Ей повезло с родителями: мама была журналисткой, отец специалистом в тяжелой металлургии, настолько востребованным профессионалом, что суровый кризис девяностых они заметить не успели. Сначала было немного страшно и непонятно, зато потом быстро открылось столько возможностей, что ее молодые родители напрочь пропустили первые несколько лет Алиной жизни, мотаясь по миру то в командировки, то на конференции, то просто так, от избытка энтузиазма, отправляясь в те места, где не бывает командировок и конференций.
            Первый раз в путешествие Аля летела на самолете в Венецию.
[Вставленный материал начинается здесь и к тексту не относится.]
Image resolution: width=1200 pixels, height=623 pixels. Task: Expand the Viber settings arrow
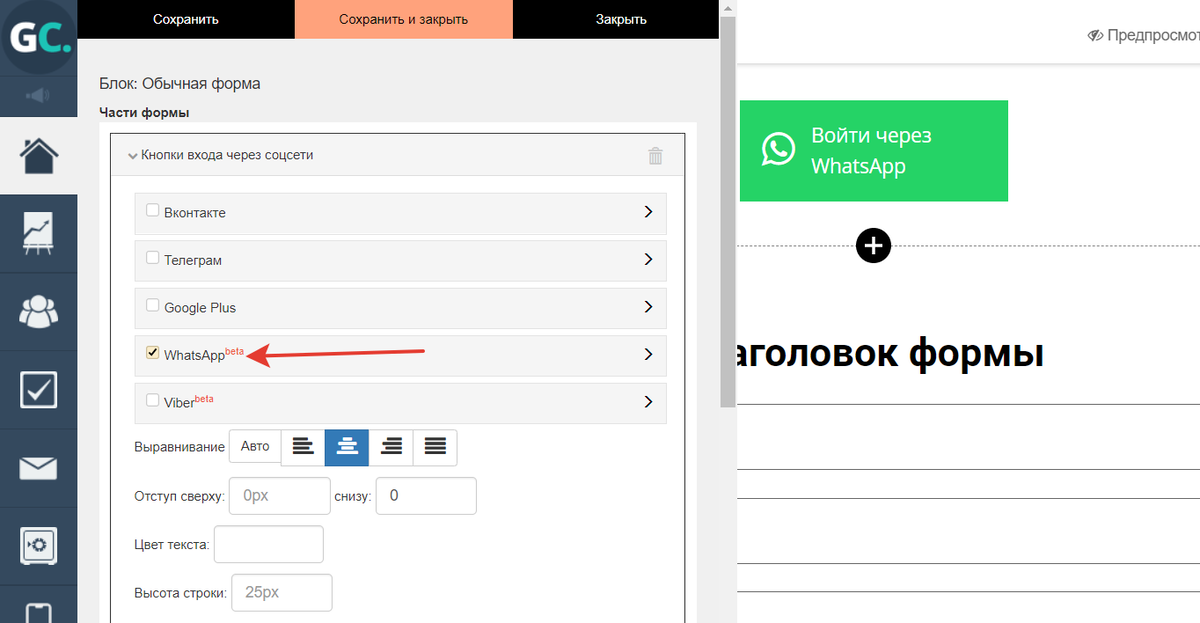648,402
Ей было десять, она только что приехала из детского лагеря, где нашла тьму подружек, выучила два десятка похабных блатных песен и научилась краситься. В последний день их отряд даже пустили на дискотеку для «взрослых». Она обменялась телефонами с половиной лагеря, пообещала приехать на вторую смену — и была огорошена новостью, что не только лагерная администрация считает ее взрослой, родители тоже.
            Поэтому в первый раз собираются взять ее с собой.
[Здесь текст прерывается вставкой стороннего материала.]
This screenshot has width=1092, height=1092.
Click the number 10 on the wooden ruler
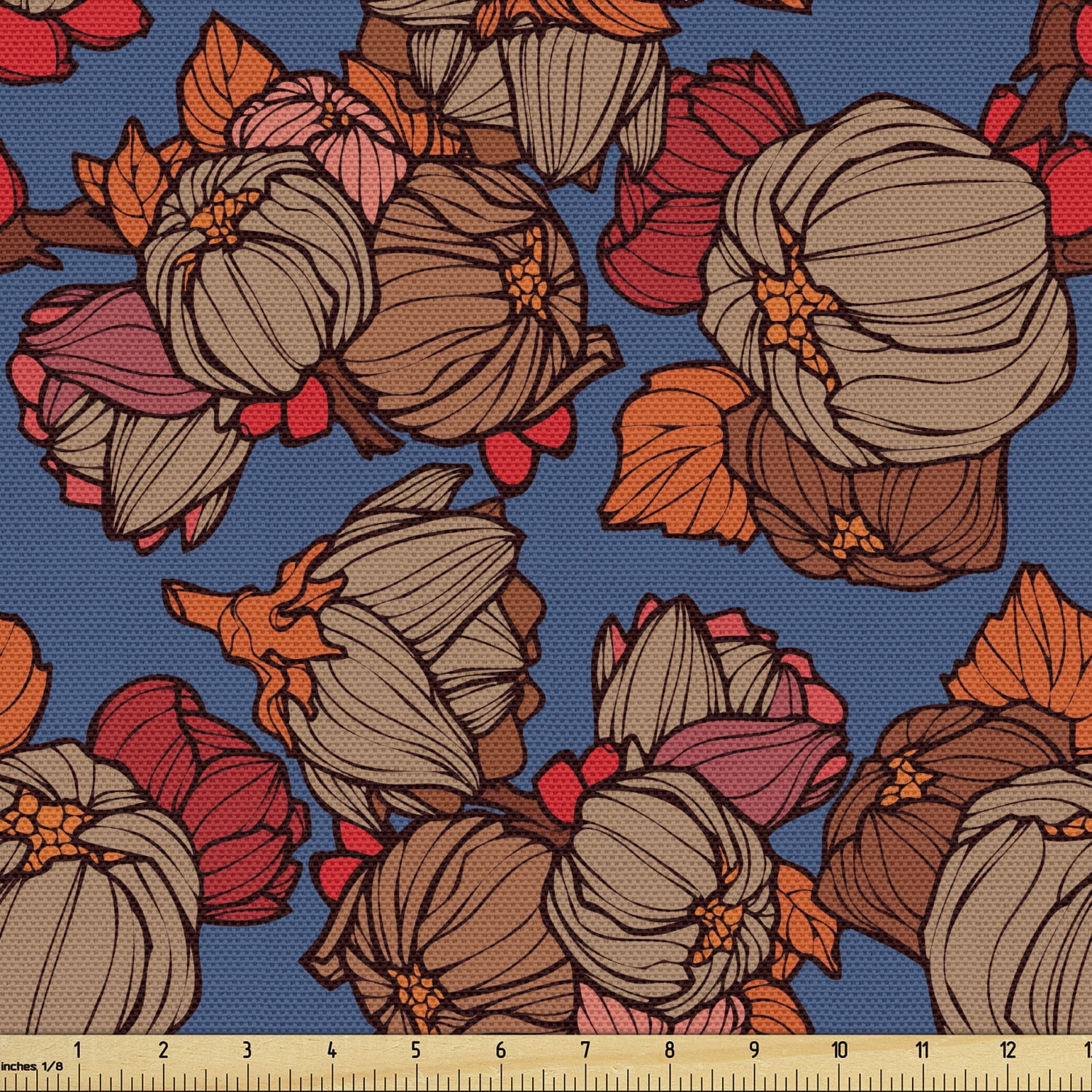tap(839, 1051)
            Они потом еще долго клялись, что в последний.
            По мнению Али, каналы в Венеции были вонючими, очереди длинными, еда невкусной, мосты скучными, номер в отеле холодным, кораблики вместо автобусов идиотскими, язык непонятным, а уж посиделки с рюмкой лимончелло по вечерам и вовсе не шли ни в какое сравнение с лагерными дискотеками!
            К концу недели мама шипела, как надувной матрас с дырочкой в боку, а папа утешал ее тем, что лет через пять Аля оценит и поймет. И вот тогда-то… Тогда-то, говорил папа, и глаза его мстительно сверкали, мы уедем в тур по городам Европы: Рим, Париж, Барселона, Прага, Будапешт, Таллинн… а ее отправим в лагерь, купив хоть пять мини-юбок и три полных набора косметики! Пусть танцует на своих дискотеках!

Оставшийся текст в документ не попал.